Helena Clayton | Work as Love in Action 3: am I choosing to be generous?



Work as Love in Action 3: am I choosing to be generous?

15 Dec 2015, Posted by Helena Clayton in Work as Love in Action

In leadership development, I often work with binaries, with different ends of a spectrum in order to explore something, maybe creating a false polarity to make a point. Are you a strategic or an operational leader? Is your style one of advocacy, or inquiry? And others more relevant to the inner work of leadership development. Who are you in work and who are you outside of work? To what extent do you lead with your head, or from your heart? Does what you love drive you (your passion) , or what you know you have to do (your will)? And one that has come up again and again recently is whether, as a leader, we choose to withhold praise and appreciation, or be generous with it. To what extent am I being generous, or withholding? From a recent leadership group came comments like: ‘but I have to tell people when they do something wrong, else they’ll never learn’. Or ‘but if I praise them, they’ll get big headed and stop trying so hard’ and ‘they’ll get complacent’.

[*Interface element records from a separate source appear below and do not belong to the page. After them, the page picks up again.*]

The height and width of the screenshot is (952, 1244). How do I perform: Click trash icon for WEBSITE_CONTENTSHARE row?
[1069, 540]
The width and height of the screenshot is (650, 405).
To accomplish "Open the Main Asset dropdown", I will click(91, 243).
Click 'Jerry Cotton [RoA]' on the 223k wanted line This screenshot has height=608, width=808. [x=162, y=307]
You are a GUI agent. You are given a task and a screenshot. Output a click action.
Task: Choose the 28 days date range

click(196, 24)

Do you recognise yourself in that at all? Further exploration revealed that people felt embarrassed to offer an appreciative comment, to acknowledge a positive quality in someone because ‘they’ll think I’m weird and wonder what’s going on’. This last often accompanied by nervous laughter as they spoke of a deep discomfort at the thought of such a conversation, a conversation that felt as if it required a little more intimacy. It felt as people saw it as a zero-sum game, that if they ‘gave away’ a positive remark there’d be less left for them. There was also a sense of ‘no-one does that for us, why should I do it for others?’ And that they didn’t quite have the words for it, didn’t trust what might come out of their mouths. At our core, we have a fundamental human need to feel loved. It was a primary driver for us as a child, and that need is still as strong in us adults. And I believe we have a human responsibility to help people to feel loved, to let people know that they are loved and loveable. And that extends into our leadership responsibilities too – it’s not only in our roles as a partner or a parent.
In playing with this binary I wonder can we find a way to be more generous, rather than withholding, in our leadership – and in our life? So …can I notice something that’s working well and comment on that rather than on an error? Can I see a strength instead of a flaw? Can I offer a loving comment that I know will be nourishing for someone rather than hold back in case someone thinks I’m odd? Can I rise above the fact that that person is irritating me and respond with compassion instead. Can I say ‘I love that idea, that sounds great’ instead of pointing out what might go wrong. Might I be able to say, for no reason whatsoever, ‘you know, I have always loved x quality in you’ or simply ‘you know I’ve never said this but I really enjoy working with you’.
So I now notice myself playing more with the binary of noticing when am I being generous and when am I withholding. And it’s brining up some interesting stuff for me. What do you notice in yourself?